Starr raised an eyebrow, not sure she understood. Or cared.
“I am telling you, when she came home she wouldn’t stop talking about what she was looking for. She was obsessed with those bugs or beetles or whatever, and all she wanted was to talk about her research, wouldn’t let me get a word in edgewise, asked me if anyone else had ever seen these particular bugs. She wouldn’t admit it—she didn’t talk much about what she was going to do after graduation—but I had the feeling she was…” Odeina turned her head and looked out the tiny window above the kitchen’s shallow steel sink for several seconds. “It was like maybe she’d figured out her future, like she found some answers out there.” She shook her head. “I don’t know. The only thing I know for sure is that she is not here and she did not run off.”
“Or maybe she did,” Starr said. “Got in with a bad crowd. Maybe drugs.”
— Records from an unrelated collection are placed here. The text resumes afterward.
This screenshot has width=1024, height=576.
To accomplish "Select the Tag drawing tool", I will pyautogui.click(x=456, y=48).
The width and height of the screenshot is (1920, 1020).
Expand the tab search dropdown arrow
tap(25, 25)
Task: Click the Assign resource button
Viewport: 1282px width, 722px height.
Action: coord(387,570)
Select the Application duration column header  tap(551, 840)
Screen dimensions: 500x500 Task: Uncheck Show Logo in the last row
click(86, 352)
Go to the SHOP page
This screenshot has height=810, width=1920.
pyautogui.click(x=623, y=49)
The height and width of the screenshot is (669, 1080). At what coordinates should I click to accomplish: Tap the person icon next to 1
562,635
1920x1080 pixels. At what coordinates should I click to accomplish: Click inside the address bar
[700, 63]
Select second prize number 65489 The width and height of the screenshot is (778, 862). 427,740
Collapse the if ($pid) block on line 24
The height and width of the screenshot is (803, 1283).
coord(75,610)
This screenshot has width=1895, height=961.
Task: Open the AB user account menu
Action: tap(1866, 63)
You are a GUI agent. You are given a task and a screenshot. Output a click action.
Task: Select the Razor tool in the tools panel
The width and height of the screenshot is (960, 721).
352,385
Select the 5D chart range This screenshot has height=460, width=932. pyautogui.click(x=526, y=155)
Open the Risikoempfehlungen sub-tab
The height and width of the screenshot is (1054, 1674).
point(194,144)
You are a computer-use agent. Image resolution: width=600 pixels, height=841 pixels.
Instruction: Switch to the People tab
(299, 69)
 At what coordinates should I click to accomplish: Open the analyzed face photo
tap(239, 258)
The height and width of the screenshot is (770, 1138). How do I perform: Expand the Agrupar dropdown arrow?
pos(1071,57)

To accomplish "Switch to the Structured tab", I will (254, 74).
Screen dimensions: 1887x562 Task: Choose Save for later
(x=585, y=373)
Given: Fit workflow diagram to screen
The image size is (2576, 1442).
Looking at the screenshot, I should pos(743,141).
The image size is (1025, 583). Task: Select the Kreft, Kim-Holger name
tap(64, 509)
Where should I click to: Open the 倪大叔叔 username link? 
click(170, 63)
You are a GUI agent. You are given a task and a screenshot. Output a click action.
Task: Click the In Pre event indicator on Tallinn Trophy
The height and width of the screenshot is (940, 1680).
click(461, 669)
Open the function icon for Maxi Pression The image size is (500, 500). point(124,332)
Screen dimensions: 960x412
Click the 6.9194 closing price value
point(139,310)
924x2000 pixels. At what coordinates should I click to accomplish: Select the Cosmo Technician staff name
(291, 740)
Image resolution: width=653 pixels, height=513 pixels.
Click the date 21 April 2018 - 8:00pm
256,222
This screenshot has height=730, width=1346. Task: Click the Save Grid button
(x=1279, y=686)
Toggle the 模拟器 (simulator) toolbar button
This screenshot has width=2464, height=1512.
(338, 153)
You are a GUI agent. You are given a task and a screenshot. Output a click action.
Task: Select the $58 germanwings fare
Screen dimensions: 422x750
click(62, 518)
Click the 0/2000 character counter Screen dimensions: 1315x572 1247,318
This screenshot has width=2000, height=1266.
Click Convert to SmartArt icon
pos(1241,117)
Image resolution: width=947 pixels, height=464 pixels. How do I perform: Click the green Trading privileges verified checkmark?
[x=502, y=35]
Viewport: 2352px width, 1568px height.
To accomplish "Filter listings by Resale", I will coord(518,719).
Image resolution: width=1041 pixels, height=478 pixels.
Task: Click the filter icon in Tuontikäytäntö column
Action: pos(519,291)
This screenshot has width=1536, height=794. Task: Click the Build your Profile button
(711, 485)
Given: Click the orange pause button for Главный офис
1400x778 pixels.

Odeina’s shoulders stiffened.
“Possibilities,” Starr said, and shrugged. “Look. She’s an adult. She came home for the weekend after living on her own. It’s an adjustment. I get that. Maybe she forgets about the meeting with her adviser. Maybe she misses a day or two of class. Hell, maybe she’s here after all, with somebody you just don’t know. Or maybe she needed a change of scenery. Happens all the time. She’s twenty-two, so she has the right to go missing if she wants to.”
For a second Starr thought Odeina was going to leap over the table and attack her, but the woman kept her balled-up fists to herself, clenching and unclenching them on the table like she was furiously waiting for a meal. Starr could sense the old woman eavesdropping on their conversation, and glanced toward her, but the old woman remained motionless.
“Chenoa is missing,” Odeina said. “Do something about it.”